I got a black t shirt for christmas that has kind of a collage of GTO's on it. It has an 05 a 69 and one more, I can't remember what year. Pretty nice shirt. I was told they bought it at Cracker Barrel of all places!!


----------



## Groucho (Sep 11, 2004)

I have a very cool HSV / Holden Racing Team pit crew shirt and a similarly-styled HSV / HRT jacket....got both off of Ebay. 

Cheap and nice, and 100% _P-P-_Pontiac free..


----------



## gameover (May 13, 2005)

Grey-Goat said:


> I got a black t shirt for christmas that has kind of a collage of GTO's on it. It has an 05 a 69 and one more, I can't remember what year. Pretty nice shirt. I was told they bought it at Cracker Barrel of all places!!


I have the same shirt, got it at Cracker Barrel too!
:cheers


----------



## DaveH (Jan 20, 2006)

I got a nice T shirt with the TRG teams GTO.R at the Rolex 24 last weekend. Another vendor had a cap with GTO and the early style triangle GTO label and T-shirts with "GTO - Established 1964.." Must be on the web somewhere?


----------



## dealernut (Oct 22, 2005)

muthstryker said:


> i want a hat kind of like dealernuts avatar. migth have to special order


Funny you mentioned that. My wife made that in a golf visor. Also had dealernut stenciled on the side. I will take a picture of it and send it to you.


----------



## 455_poncho (Nov 18, 2005)

Check out *Legendary Muscle *on eBay. Very unique high quality stuff.

http://stores.ebay.com/legendary-muscle


----------



## noz34me (Dec 15, 2005)

HotRodGuy said:


> I'd kill for a shirt w/ the dart big on the back, can't seem to find one, most of the pontiac shirts I've seen remind me of some ******* from West VA :lol:


I'll bet Groucho has a pretty big collection of Pontiac Dart attire.
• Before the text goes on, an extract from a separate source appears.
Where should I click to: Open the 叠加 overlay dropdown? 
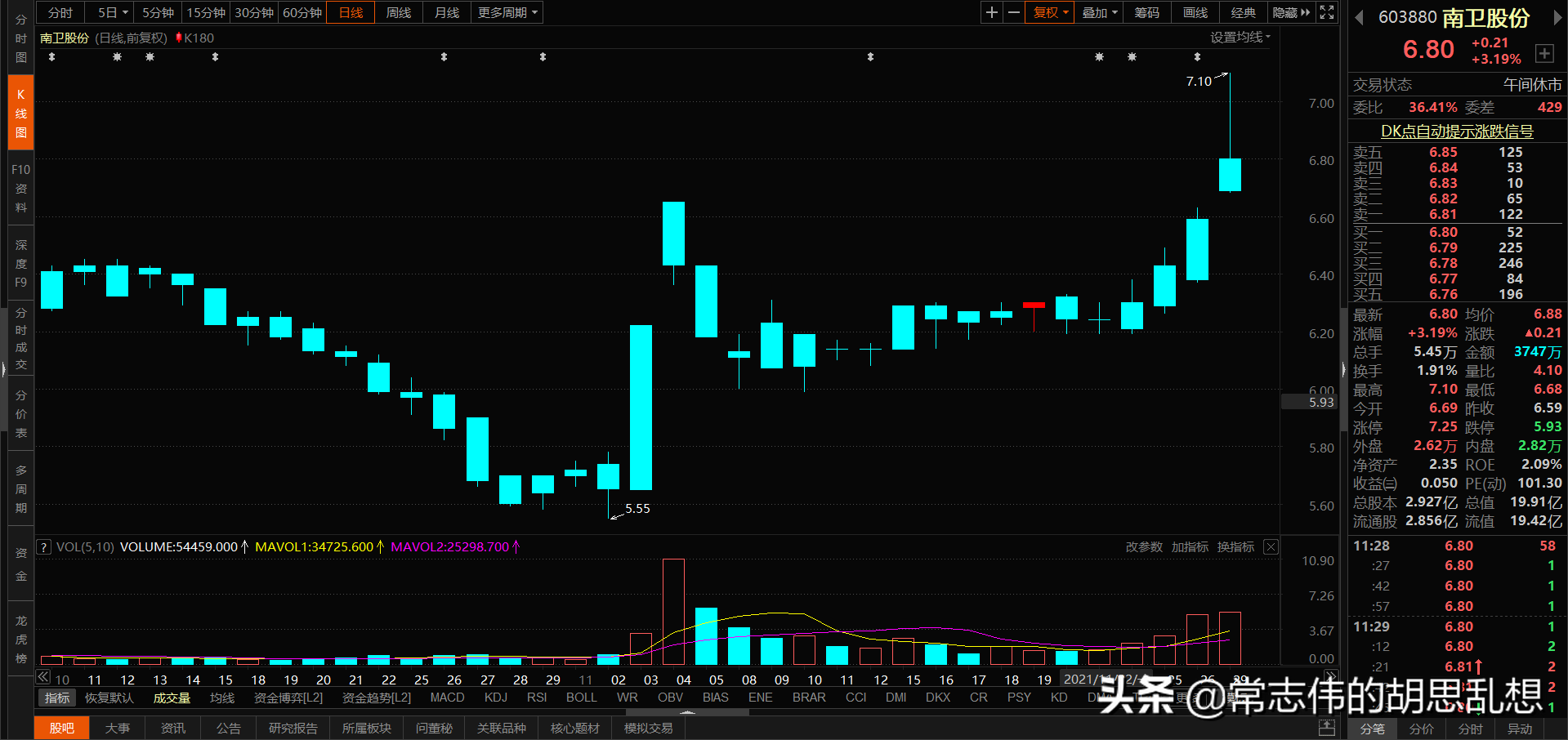click(1098, 12)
Maybe he'll let us know where he bought his. :rofl:


----------



## marathonman (Jun 21, 2005)

Really cool jackets and stuff!http://www.corvettesport.com/corvettesport/gto1.html


----------



## noz34me (Dec 15, 2005)

Seriously, if you're in for auto attire, and you have a Steve & Barry's close to you, I highly recommend you shop there. Lots of car t-shirts, sweatshirts, and jackets, and everythingis $6.98 or less.
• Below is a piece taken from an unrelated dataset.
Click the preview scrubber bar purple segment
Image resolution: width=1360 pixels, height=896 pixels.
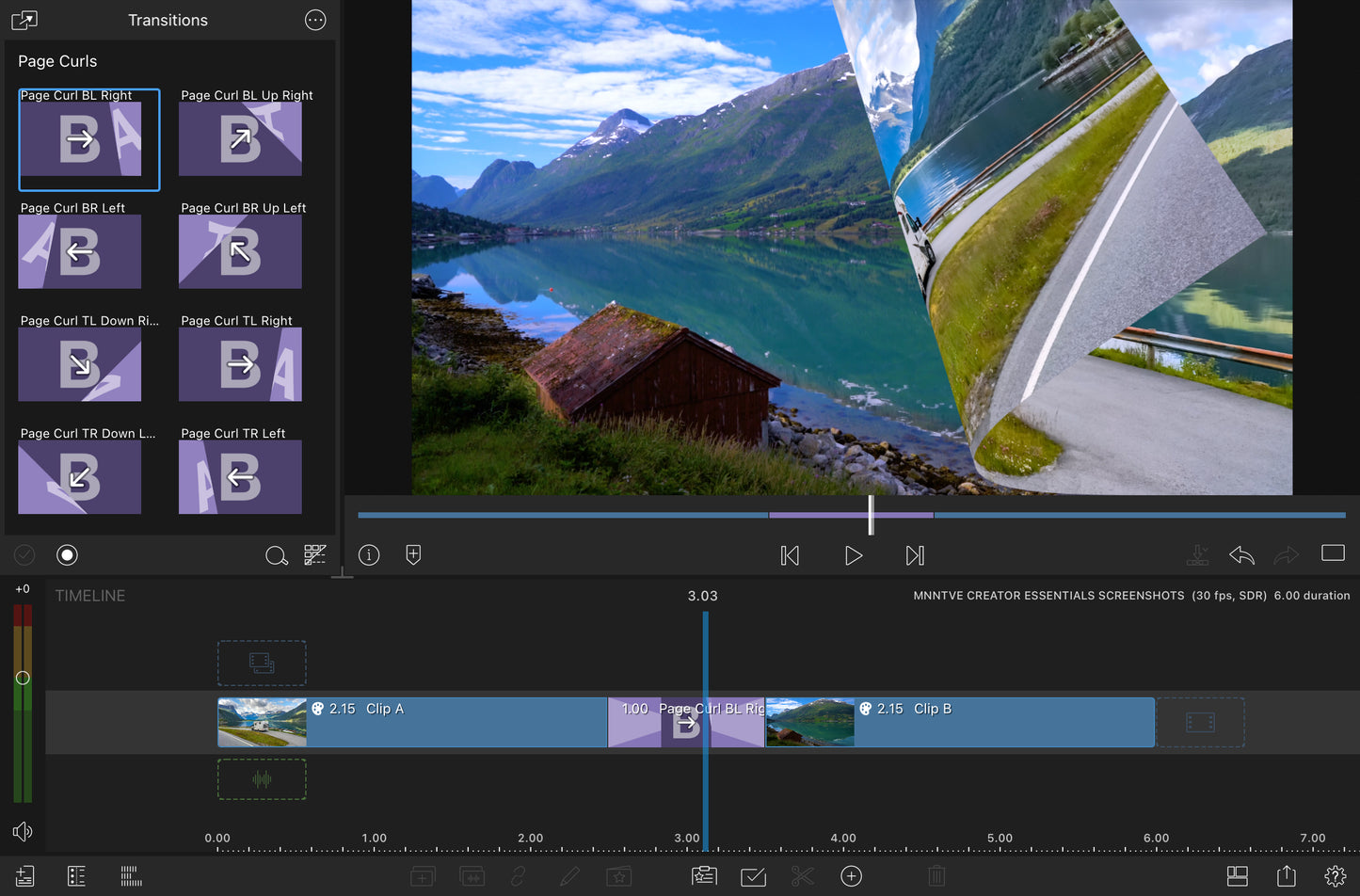[819, 515]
Not sure how they do it, unless they're using slave labor. These are GM, Chrysler, Ford, licensed products and very good quality.
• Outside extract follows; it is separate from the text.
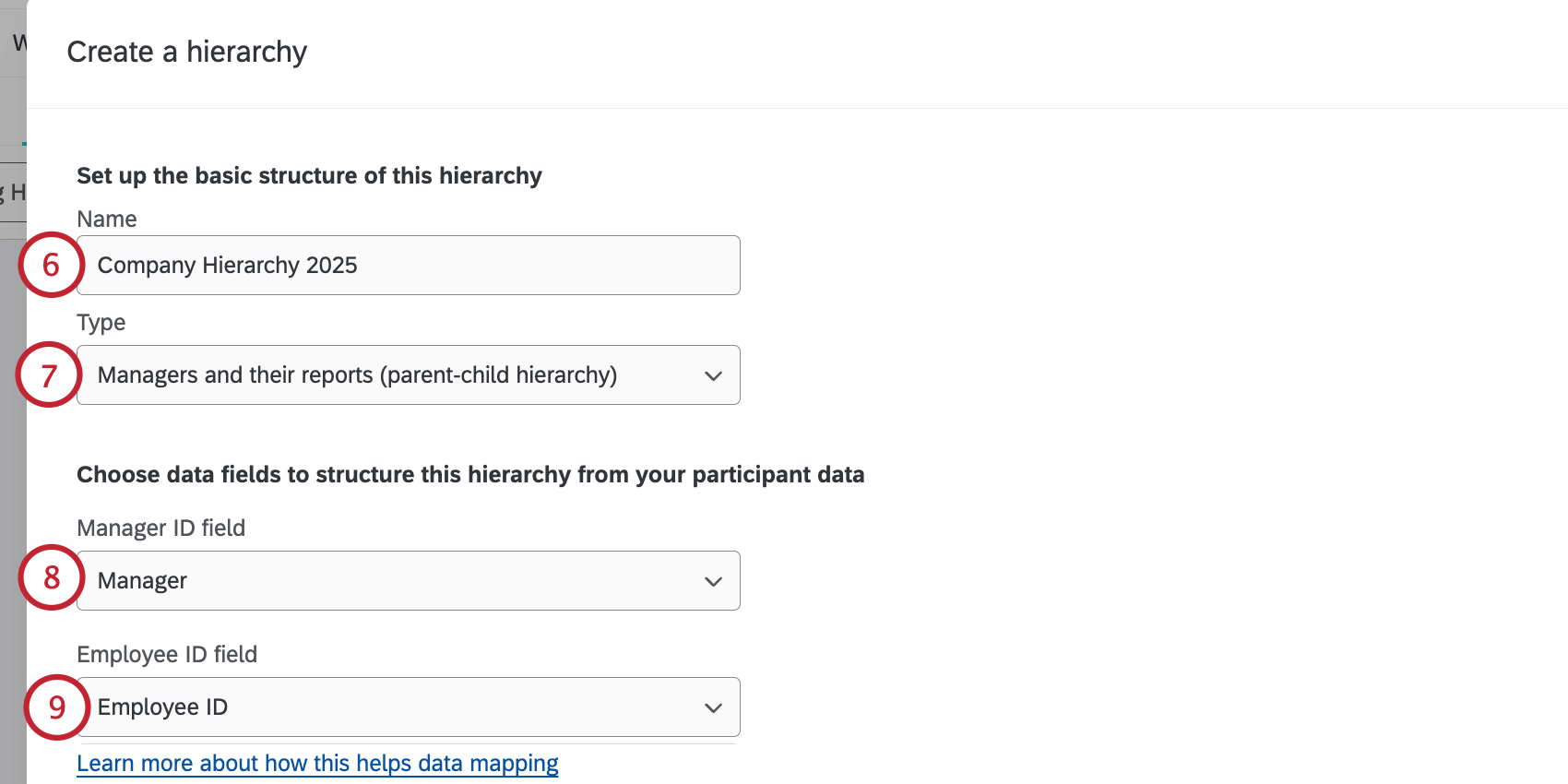Click the chevron arrow in Manager ID dropdown
Screen dimensions: 1568x784
[713, 581]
I see their stuff on ebay all the time where people have bought things there and sell on ebay to make money. 

Unfortunately, not much in the way of Pontiac stuff. Their selection may vary from store to store, but in Staunton, VA, the only Pontiac sweatshirt was for a Trans Am. 

I guess you could search on their website.


----------